START Material for this task
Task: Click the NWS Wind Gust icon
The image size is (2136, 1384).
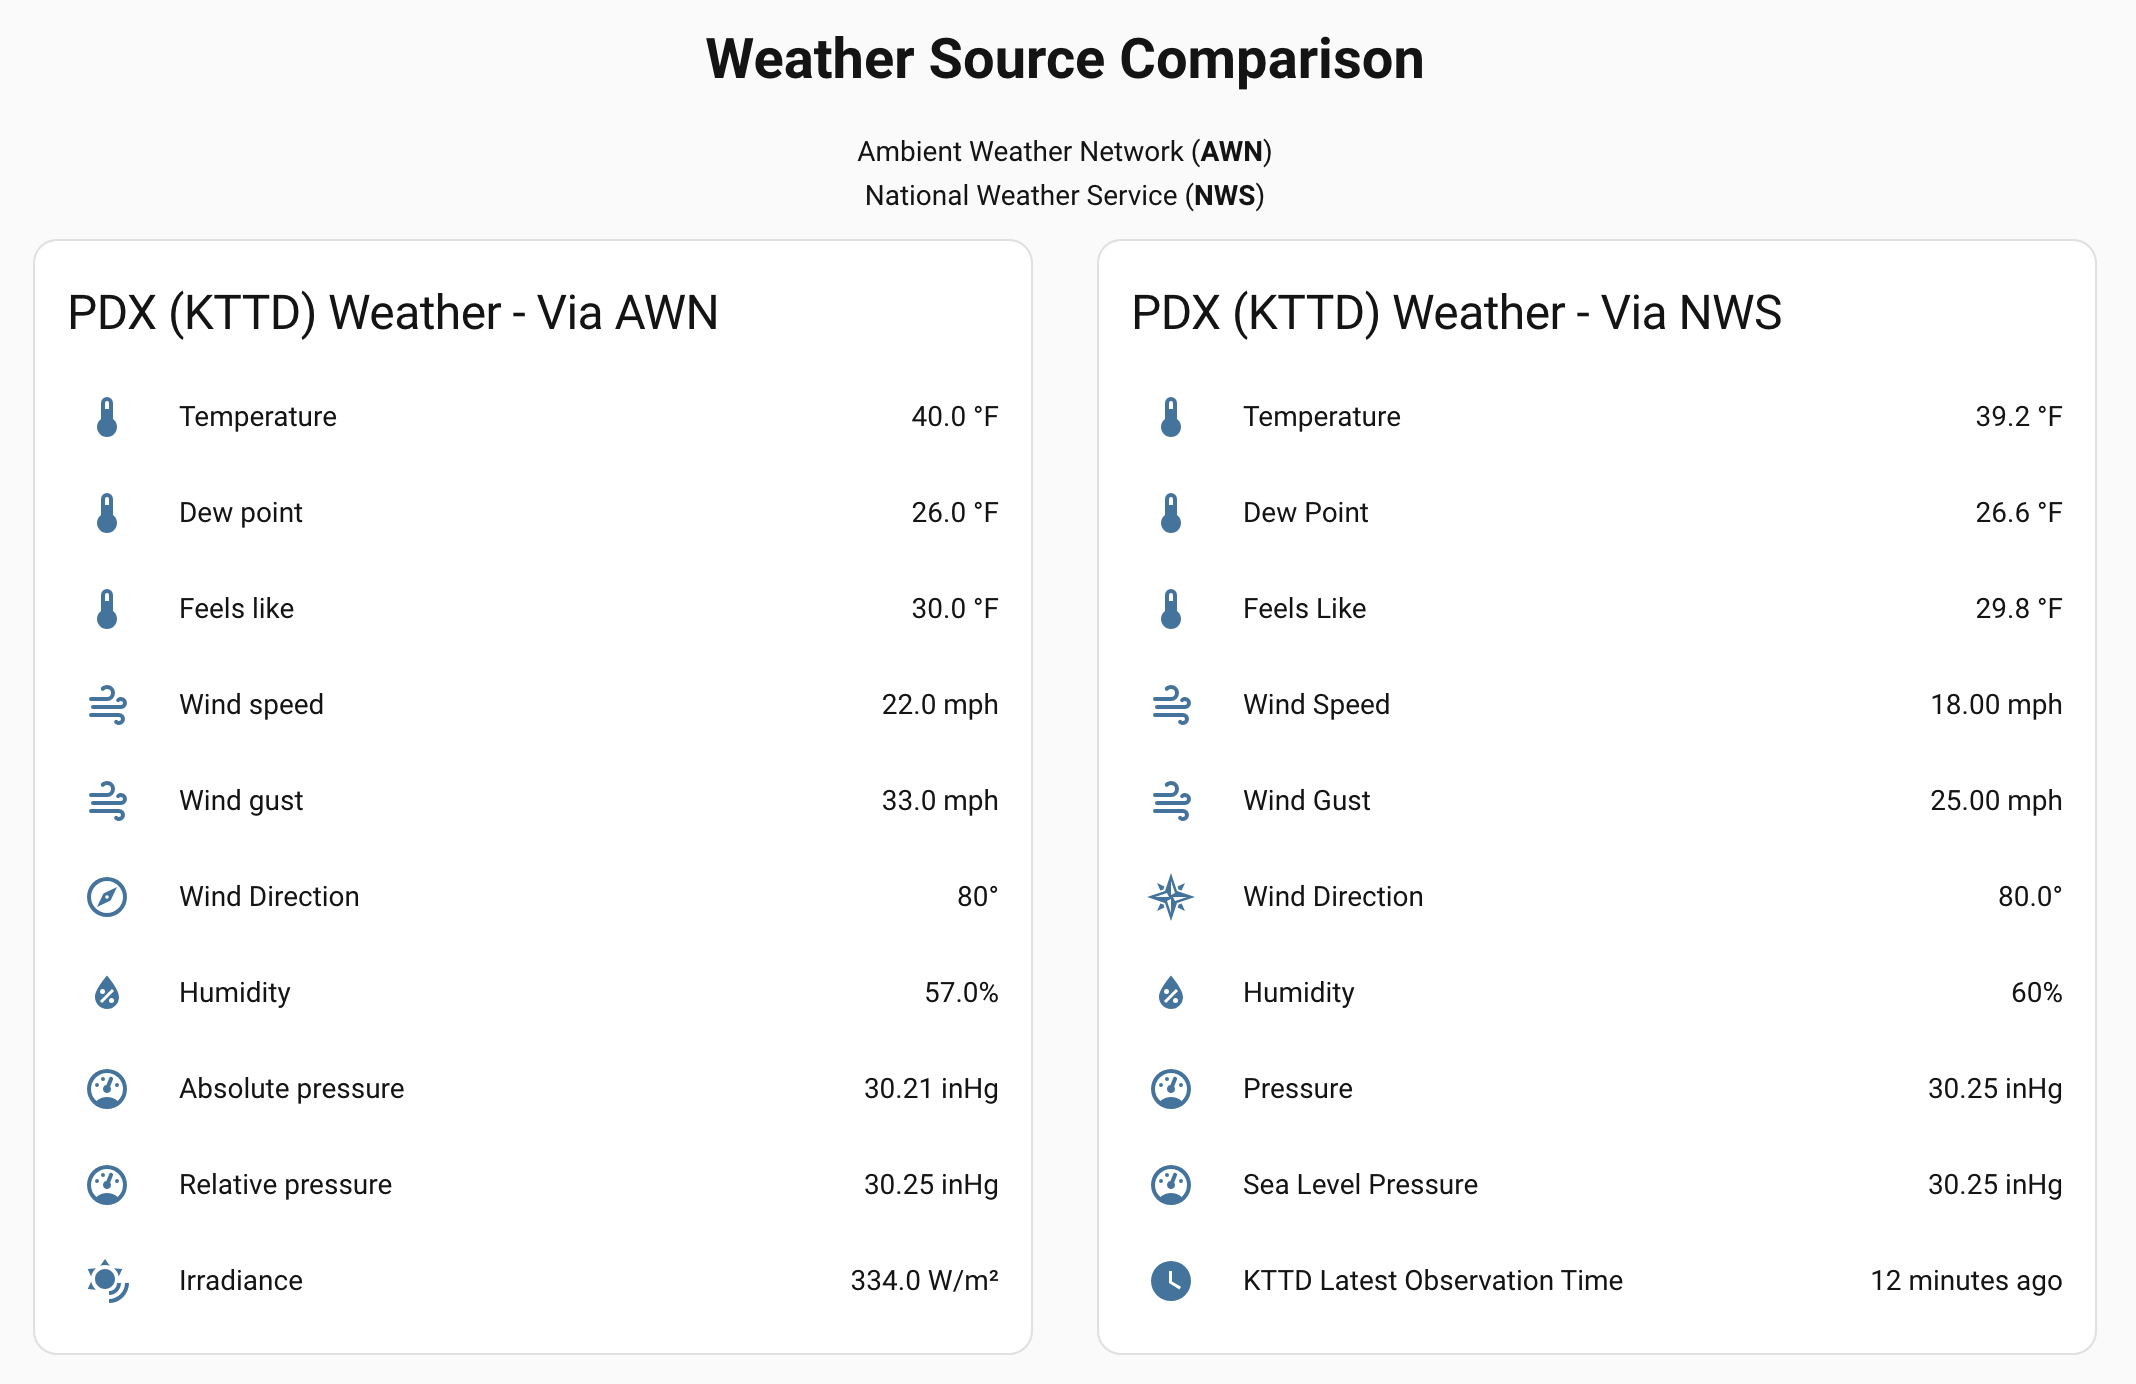Action: tap(1171, 801)
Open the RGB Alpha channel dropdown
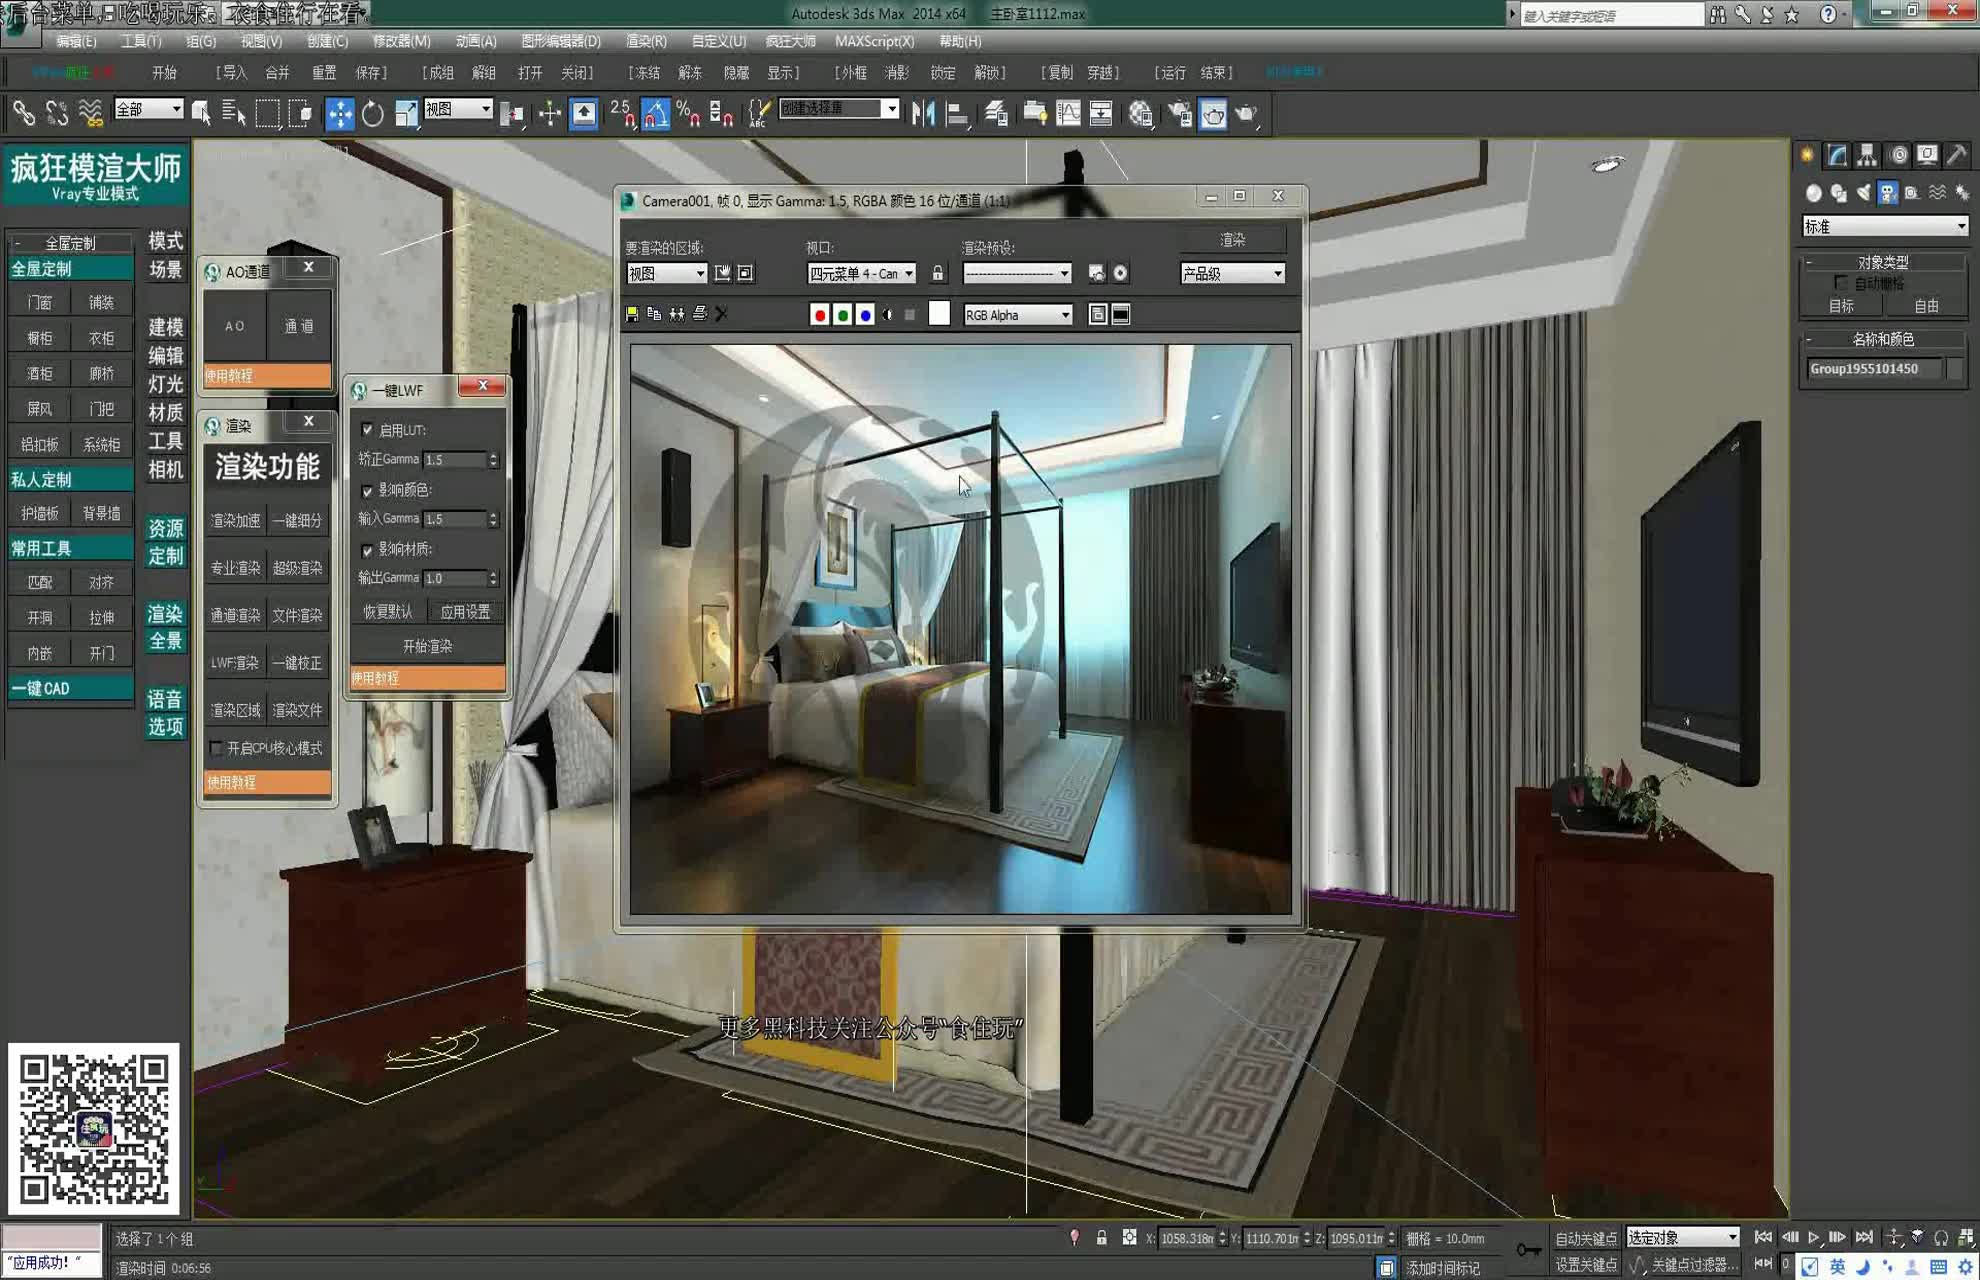 click(1018, 315)
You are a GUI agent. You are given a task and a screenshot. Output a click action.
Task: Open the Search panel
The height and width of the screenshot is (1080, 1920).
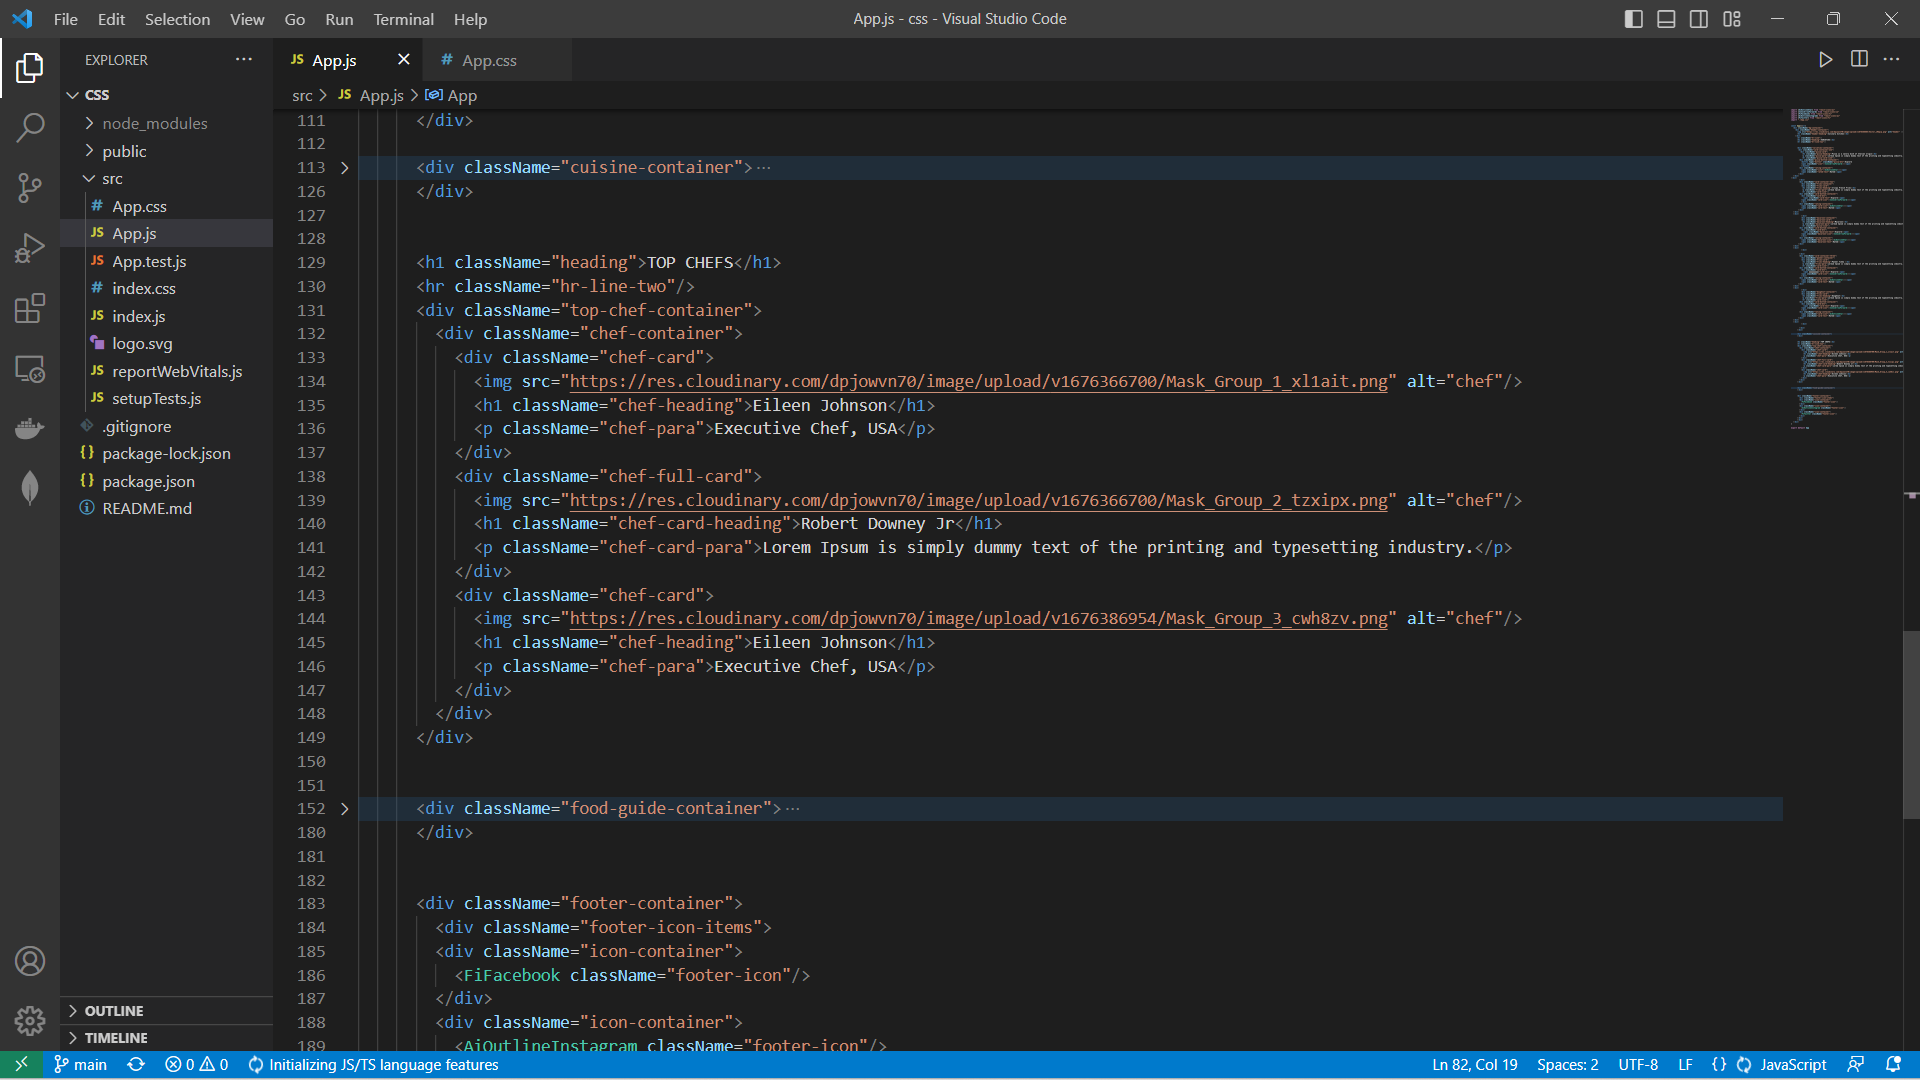click(x=29, y=128)
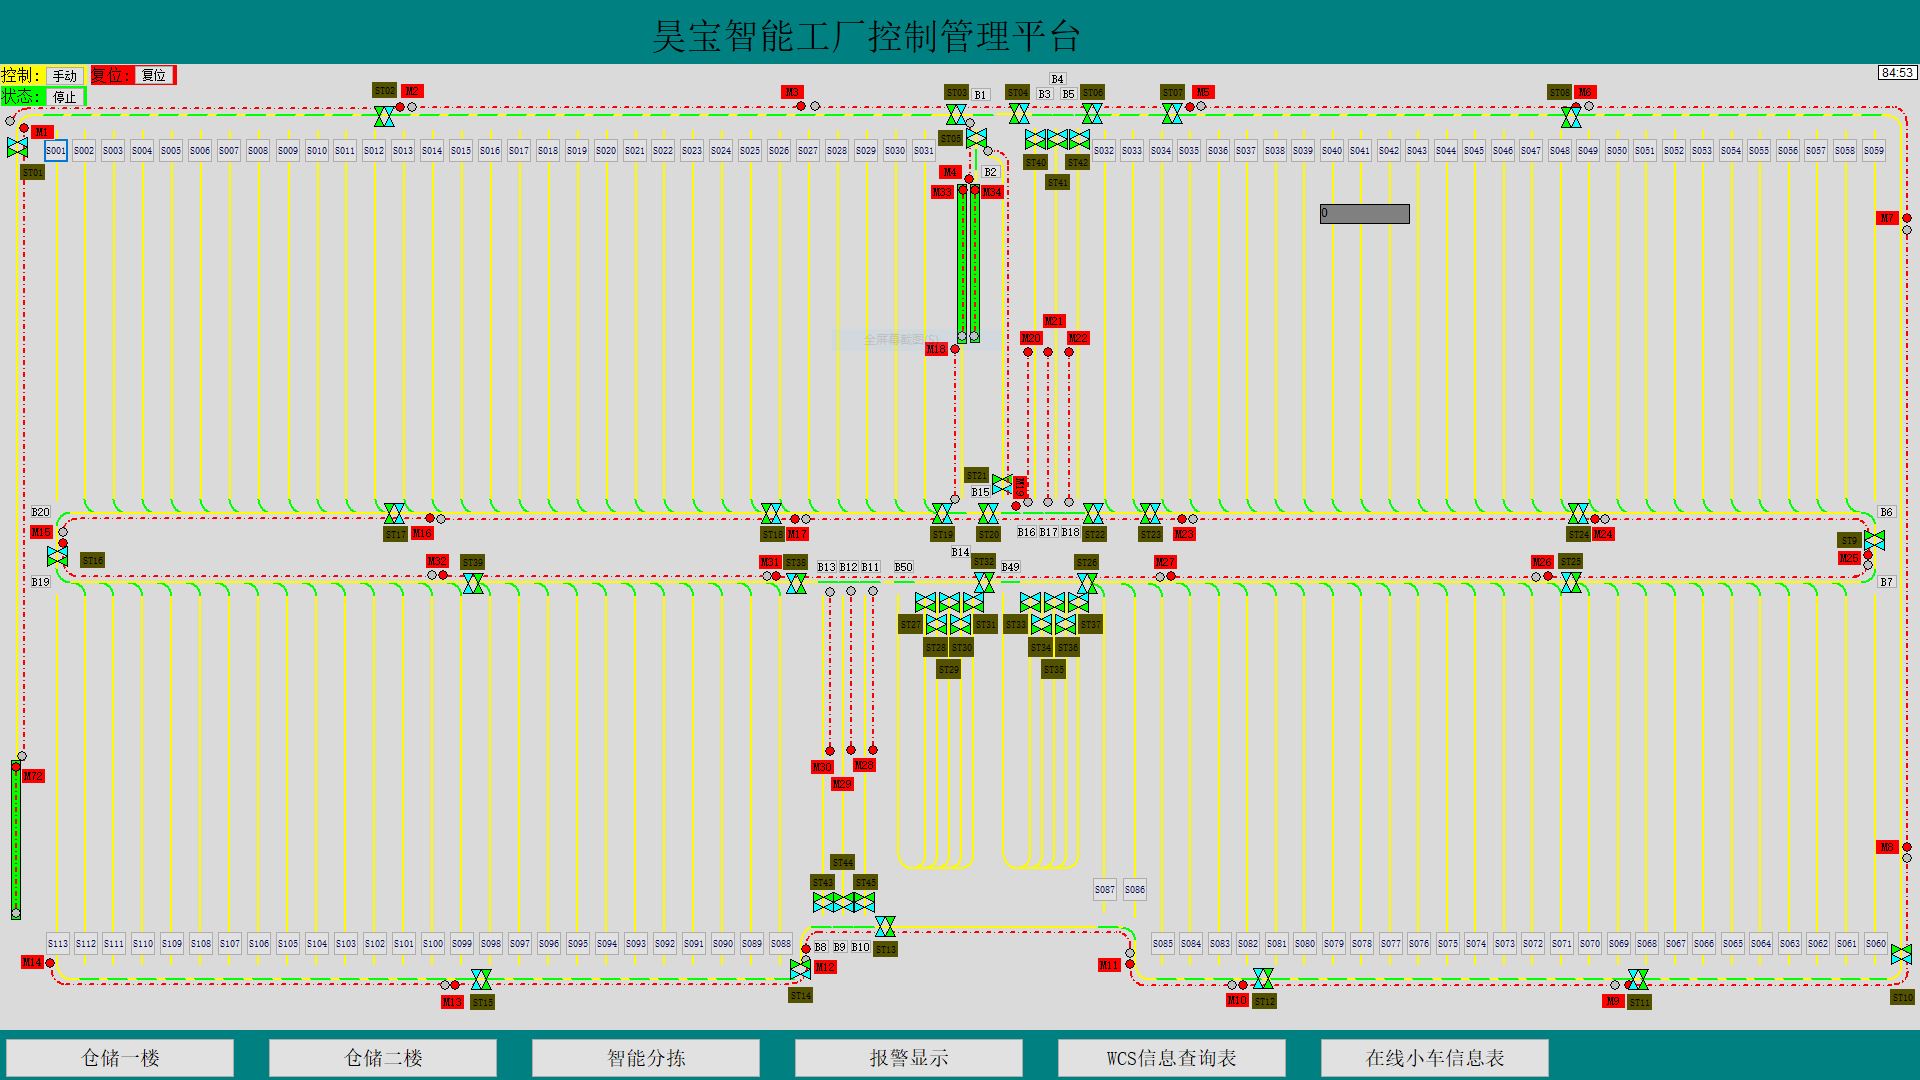Open the 在线小车信息表 page
The height and width of the screenshot is (1080, 1920).
(x=1434, y=1057)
END Material for this task
◆ Exercise objective: Please reproduce every record exactly, leaving the pictures out.

◆ Finished task:
Task: Click the NWS Wind Gust icon
The image size is (2136, 1384).
Action: tap(1171, 801)
Open the RGB Alpha channel dropdown
 click(1018, 315)
You are a GUI agent. You are given a task and a screenshot. Output a click action.
Task: Open the Search panel
The height and width of the screenshot is (1080, 1920).
click(x=29, y=128)
Open the 在线小车信息表 page
The height and width of the screenshot is (1080, 1920).
(x=1434, y=1057)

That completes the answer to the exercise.